Saut dans le temps, nous sommes maintenant au début du vingtième siècle. Un mouvement propose de repenser l’éducation des enfants en ouvrant leurs possibilités intellectuelles et créatives. L’un des représentants de ce mouvement est Père Castor, connu aussi sous le nom de Paul Facher. Avec l’aide d’une équipe de chercheur, il va créer le format de l’album. Pour lui, l’enfant n’est pas un adulte en miniature, mais un être à part entière. À travers ce nouveau format, il veut répondre au besoin d’expérience de l’enfant et lui faire développer ses sens et son esprit. Dans la collection du Père Castor, le texte fait partie intégrante de l’image. Il y a jeu entre l’illustration et le texte. C’est pas juste un texte où l’on met des images. Le texte fait partie intégrante de l’illustration.

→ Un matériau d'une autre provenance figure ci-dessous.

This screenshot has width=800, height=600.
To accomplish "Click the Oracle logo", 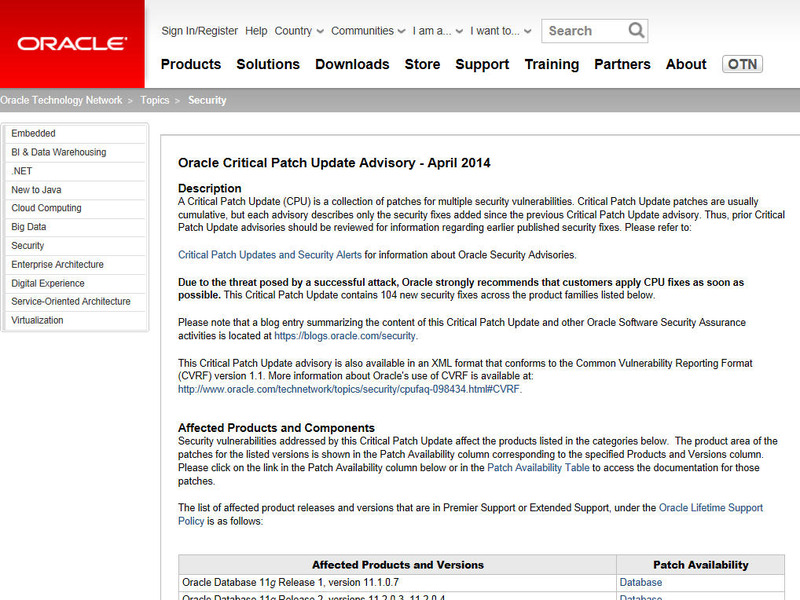I will pyautogui.click(x=72, y=44).
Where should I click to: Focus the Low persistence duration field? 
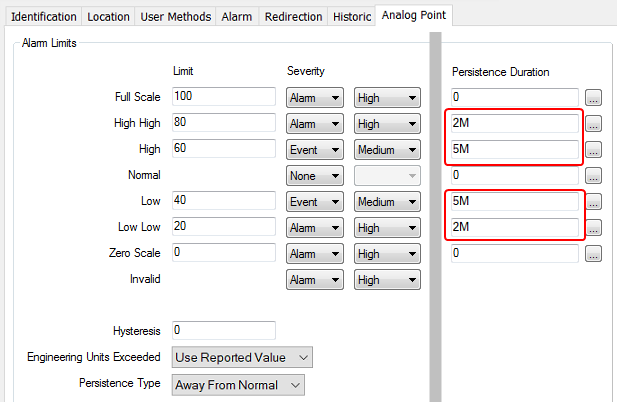514,201
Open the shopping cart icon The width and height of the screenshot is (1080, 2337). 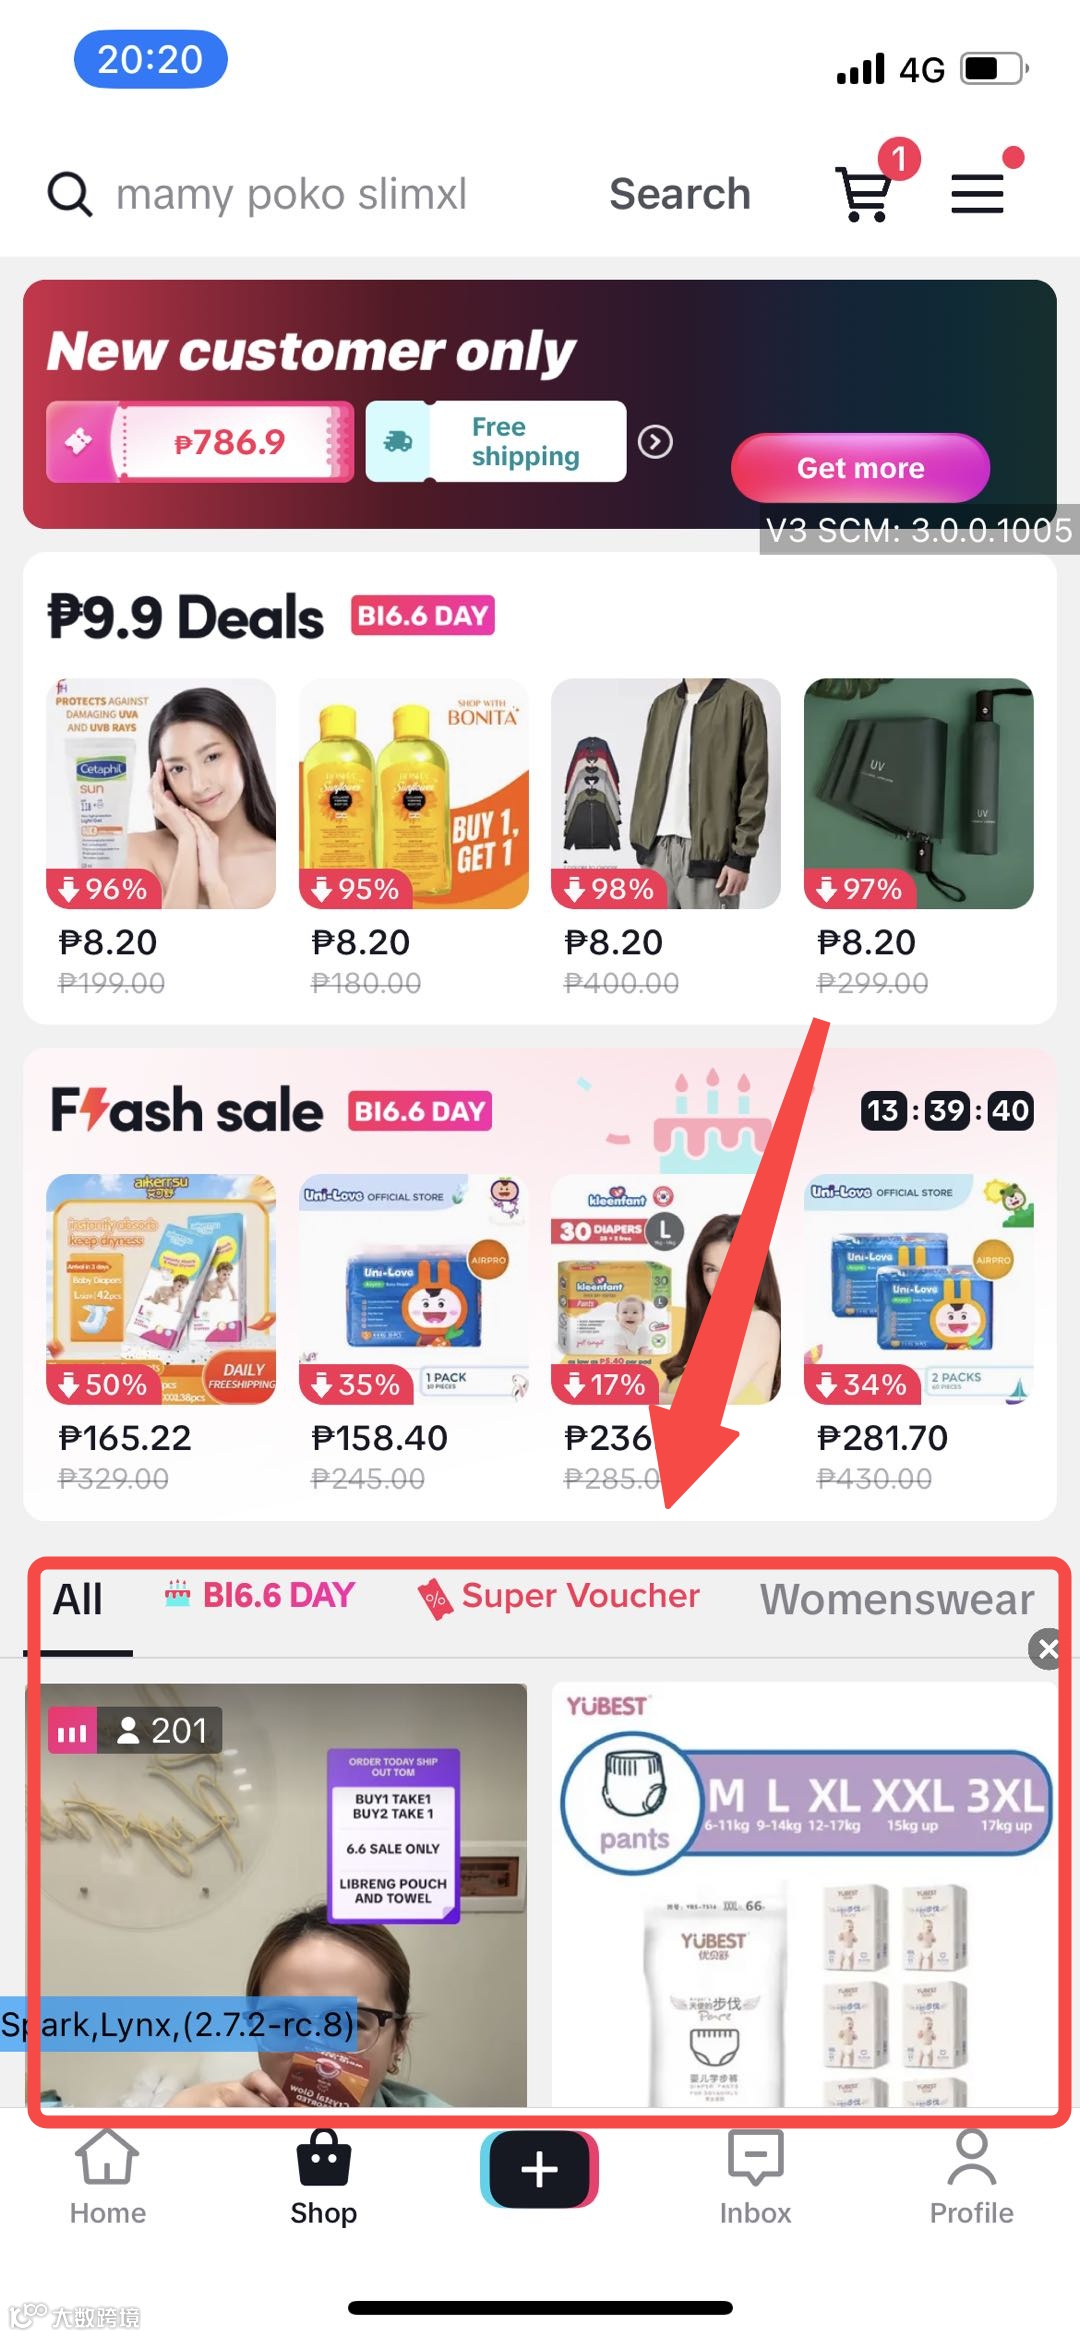click(x=866, y=193)
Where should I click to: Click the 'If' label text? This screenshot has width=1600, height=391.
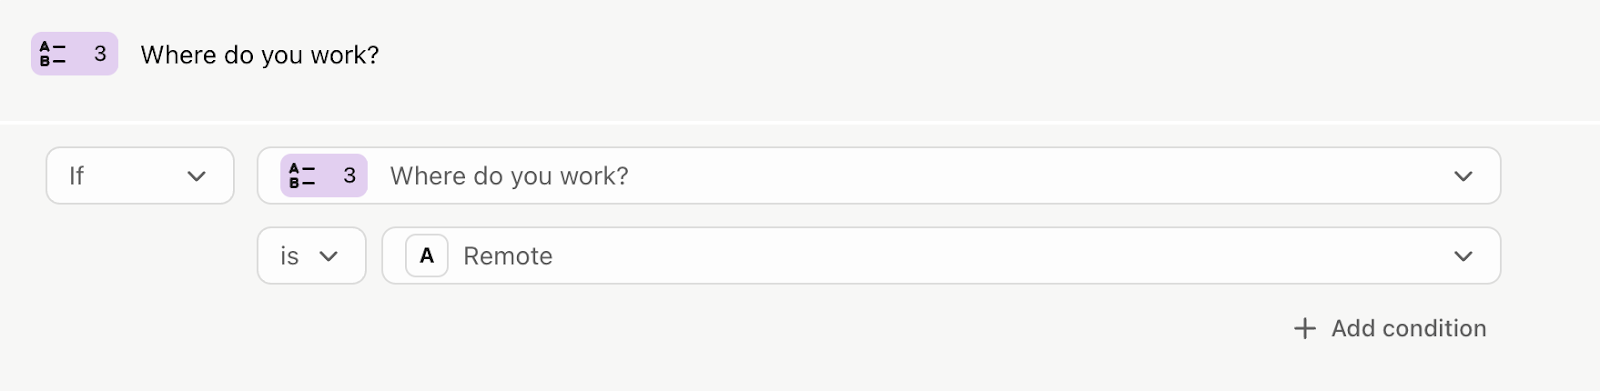pyautogui.click(x=76, y=176)
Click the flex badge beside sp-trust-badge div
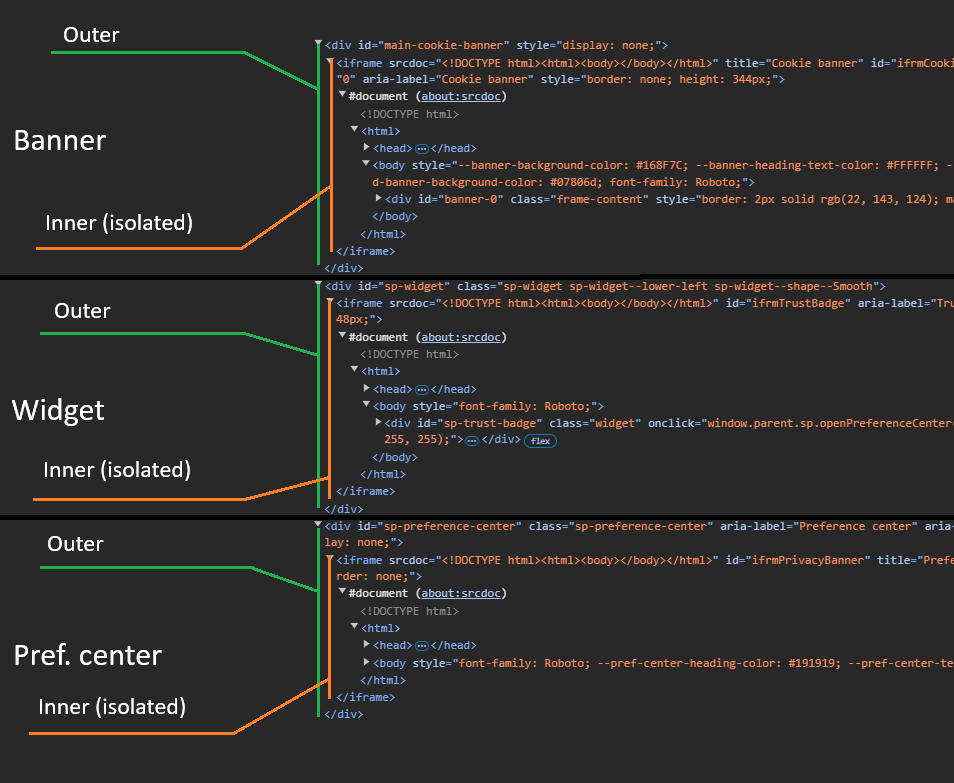The image size is (954, 783). click(x=540, y=440)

Dans les années 70, la machine s’emballe et l’album pour enfant connaît un véritable engouement. On va avoir aussi bien de très bons ouvrages, que de très mauvais. Le monde de l’édition va proposer des livres qui jouent sur les dessins, les thématiques, les mises en pages, etc. Dans tout cela apparaît l’album sans texte. Pour la première fois, l’enfant n’a plus besoin de l’adulte pour avoir accès pleinement à l’œuvre. Par exemple, dans Les aventures d’une petite bulle rouge de Lela Marie, il suit la transformation d’une tache de couleur et peut anticiper la forme qu’elle va prendre : pomme, papillon, etc. L’illustration n’a plus besoin du texte, elle crée le récit a elle seule.

Dix ans plus tard, dans les années 80 pour celles et ceux du font qui ne suivent pas, on prend conscience que les bébés n’ont pas besoin d’être guidés pour apprécier le livre. Au-delà du texte, ils peuvent se débrouiller seuls pour apprécier l’œuvre. Les éditeurs vont alors faire de l’objet livre un objet à la destination des sens des plus jeunes. On va avoir des petits livres carrés en carton doux qu’ils peuvent mettre à la bouche (le livre devient gustative !) et avec lesquels ils peuvent interagir : des trous pour glisser les doigts, des caches à soulever et rabattre, différentes textures, etc.

Pour conclure, on peut dire que les albums jeunesse tels qu’on les connaît aujourd’hui sont nés avec les albums du Père Castor. La littérature jeunesse connaît un certain mépris, les maisons d’édition vont moins payer auteurs, autrices, illustrateurs, illustratices de ces livres. Pourtant certains se révèlent être de vrais œuvres d’art. Benjamin Lacombe, illustrateur français, propose des livres de toute beauté par exemple. La littérature destinée aux tout petits n’hésite pas à parler de thématique difficile tel que le deuil ou même luttant contre les stéréotypes tels que la génialissime maison d’édition Talents Hauts. Les albums jeunesse peuvent aussi aider les enfants à mettre des mots là où il n’en trouve pas. C’est ce que fait La couleur des émotions, un album pop-up qui permet à l’enfant d’apprendre à exprimer ses émotions.

Si les albums jeunesse ce n’est pas vraiment ma tasse de thé, je dois reconnaître que leur histoire est passionnante.